METHOD FOR OPERATING AN ELECTRONIC DEVICE

Abstract

A method for operating an electronic device using a user interface is provided. The user interface comprises a touch sensitive surface to be touched by an object and a proximity sensor. According to the method, a position information of the object is determined using the proximity sensor while the object approaches the touch sensitive surface without touching the touch sensitive surface. Based on the position information a touch position where the object will presumably contact the touch sensitive surface is estimated. A function of the electronic device is controlled depending on the estimated touch position.

Description

FIELD OF THE INVENTION

The present application relates to a method for operating an electronic device using a user interface, especially to a user interface comprising a touch sensitive surface to be touched by the user and a proximity sensor. The present application relates furthermore to a user interface for an electronic device and to a mobile device, for example a mobile telephone.

BACKGROUND OF THE INVENTION

Touch panels are widely known in the art for controlling devices, for example mobile devices or mobile telephones, via a user interface. The touch panel may be arranged on the top of a display forming a so called touch screen. A touch screen provides a very intuitive way of operating the device. Information may be displayed on the display and in response to the information displayed the user may touch the display for initiating actions or operations. The touch panel may comprise a so called capacitive touch panel detecting a change of capacity when the user touches the surface of the touch panel. Upon touching the surface, an action corresponding to the touch position and the displayed information at the touch position may be performed. The action may comprise for example emitting a sound signal or an output on the display confirming the touch to the user or an application or process may be started. However, it may take a short moment between touching the surface and performing the action due to complex operations which may be performed by a processor of the mobile device. This delay may appear as an annoying effect to the user.

Therefore, there is a need to reduce the delay between touching a surface of a touch panel and a corresponding reaction of the device. In other words, there is a need to increase the responsiveness of a touch based user interface, especially for consumer products like mobile phones.

SUMMARY OF THE INVENTION

According to an aspect of the present invention, a method for operating an electronic device using a user interface is provided. The user interface comprises a touch sensitive surface which is to be touched by an object, for example a user's finger or a stylus, for inputting information to the user interface. The user interface comprises furthermore a proximity sensor. According to the method, a position information of the object is determined using the proximity sensor while the object is approaching the touch sensitive surface without touching the touch sensitive surface. Based on the position information of the object a touch position where the object will presumably contact the touch sensitive surface is estimated. Depending on the estimated touch position a function of the electronic device is controlled.
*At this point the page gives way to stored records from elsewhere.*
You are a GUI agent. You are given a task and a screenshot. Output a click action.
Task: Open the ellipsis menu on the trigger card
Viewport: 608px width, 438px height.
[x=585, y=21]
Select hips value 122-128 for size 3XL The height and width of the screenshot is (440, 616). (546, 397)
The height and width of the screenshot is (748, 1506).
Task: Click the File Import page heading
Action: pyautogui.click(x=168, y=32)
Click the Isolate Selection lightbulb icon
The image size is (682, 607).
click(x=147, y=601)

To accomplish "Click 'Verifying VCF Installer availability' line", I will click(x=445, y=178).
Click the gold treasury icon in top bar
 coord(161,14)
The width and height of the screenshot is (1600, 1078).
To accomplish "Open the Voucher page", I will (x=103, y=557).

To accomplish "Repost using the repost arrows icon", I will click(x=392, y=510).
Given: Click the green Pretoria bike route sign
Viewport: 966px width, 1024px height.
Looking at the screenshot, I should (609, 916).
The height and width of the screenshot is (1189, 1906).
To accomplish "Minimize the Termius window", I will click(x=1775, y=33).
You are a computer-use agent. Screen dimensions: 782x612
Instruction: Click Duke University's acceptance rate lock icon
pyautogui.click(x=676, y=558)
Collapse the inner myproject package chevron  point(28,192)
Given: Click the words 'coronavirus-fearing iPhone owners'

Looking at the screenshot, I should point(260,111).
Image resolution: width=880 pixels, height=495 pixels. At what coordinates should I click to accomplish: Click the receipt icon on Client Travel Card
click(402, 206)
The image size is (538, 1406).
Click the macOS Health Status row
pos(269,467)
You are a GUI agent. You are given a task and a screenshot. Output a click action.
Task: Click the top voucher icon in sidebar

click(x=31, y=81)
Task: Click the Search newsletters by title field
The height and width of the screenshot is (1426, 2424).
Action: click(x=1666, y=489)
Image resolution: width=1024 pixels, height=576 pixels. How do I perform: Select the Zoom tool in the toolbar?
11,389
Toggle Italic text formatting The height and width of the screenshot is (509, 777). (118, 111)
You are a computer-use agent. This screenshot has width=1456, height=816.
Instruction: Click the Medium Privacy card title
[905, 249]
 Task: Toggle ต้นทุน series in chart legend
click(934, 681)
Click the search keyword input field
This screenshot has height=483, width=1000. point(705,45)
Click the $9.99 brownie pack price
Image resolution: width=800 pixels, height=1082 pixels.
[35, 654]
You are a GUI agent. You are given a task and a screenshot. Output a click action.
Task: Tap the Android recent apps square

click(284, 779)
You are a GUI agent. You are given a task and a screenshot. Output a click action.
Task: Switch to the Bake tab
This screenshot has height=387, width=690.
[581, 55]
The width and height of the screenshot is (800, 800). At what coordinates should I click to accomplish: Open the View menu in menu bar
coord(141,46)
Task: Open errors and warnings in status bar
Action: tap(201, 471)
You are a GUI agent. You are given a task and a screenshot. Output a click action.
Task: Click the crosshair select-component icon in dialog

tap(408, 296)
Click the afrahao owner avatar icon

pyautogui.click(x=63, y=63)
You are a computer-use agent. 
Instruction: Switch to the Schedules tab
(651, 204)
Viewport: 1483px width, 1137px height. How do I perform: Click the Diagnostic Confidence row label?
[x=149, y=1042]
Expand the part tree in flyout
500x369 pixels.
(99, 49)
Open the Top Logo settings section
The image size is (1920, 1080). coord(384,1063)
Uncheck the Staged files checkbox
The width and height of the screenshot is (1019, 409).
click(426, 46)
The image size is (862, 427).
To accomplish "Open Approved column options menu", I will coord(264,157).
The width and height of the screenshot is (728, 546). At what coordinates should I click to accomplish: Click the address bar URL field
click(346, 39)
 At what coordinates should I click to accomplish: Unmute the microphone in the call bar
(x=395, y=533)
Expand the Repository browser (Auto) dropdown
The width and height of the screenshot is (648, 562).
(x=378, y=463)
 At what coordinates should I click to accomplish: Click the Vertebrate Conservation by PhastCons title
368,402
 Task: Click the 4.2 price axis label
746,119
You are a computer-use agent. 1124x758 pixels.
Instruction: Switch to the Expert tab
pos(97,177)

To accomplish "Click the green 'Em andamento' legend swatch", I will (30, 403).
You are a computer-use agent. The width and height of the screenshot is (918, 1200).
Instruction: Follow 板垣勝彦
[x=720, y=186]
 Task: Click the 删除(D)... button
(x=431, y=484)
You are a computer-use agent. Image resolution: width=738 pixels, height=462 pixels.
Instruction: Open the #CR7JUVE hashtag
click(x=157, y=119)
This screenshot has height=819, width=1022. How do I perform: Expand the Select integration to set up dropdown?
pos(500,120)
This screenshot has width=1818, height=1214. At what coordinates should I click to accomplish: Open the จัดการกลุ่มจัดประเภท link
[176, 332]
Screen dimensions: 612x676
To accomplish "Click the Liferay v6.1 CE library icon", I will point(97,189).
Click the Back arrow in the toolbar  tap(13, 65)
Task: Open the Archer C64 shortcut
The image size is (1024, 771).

With the introduction of the proximity sensor the electronic device is able to measure a location of for example an interacting hand or finger with a high degree of accuracy. Based on this information a processing unit of the electronic device can make predictions about what user interface elements displayed on the user interface will presumably be touched by the user and may preload or prepare appropriate resources which makes the device seem to be more responsive.

According to an embodiment, the position information is determined by determining a sequence of position information of the object (for example finger or stylus) approaching the touch sensitive surface without touching the touch sensitive surface using the proximity sensor. The touch position where the object will presumably touch the touch sensitive surface is estimated based on the sequence of position information. For example, based on the sequence of position information, a moving direction in which the object is moving may be determined. Based on the moving direction the touch position where the object will contact the touch sensitive surface may be estimated. Furthermore, a moving speed with which the object is moving may be determined based on the sequence of position information. Based on the moving direction and moving speed the touch position where the object will presumably touch the touch sensitive surface may be estimated. By measuring the direction and speed with which for example a finger moves towards the touch sensitive surface, the processing unit can predict where and when the finger will hit the touch sensitive surface if the user does not change their mind and aborts the gesture. Given the speed the processing unit can predict how likely it is that the user will abort the gesture, for example, at a high speed and a low distance the user will simply not be able to abort the gesture before the finger hits the touch sensitive surface. Based on the predictions from measurements of the proximity sensor determining the user's hand movement, the device may take proactive actions such as preloading a resource before it is really needed and may increase by this the responsiveness of the device.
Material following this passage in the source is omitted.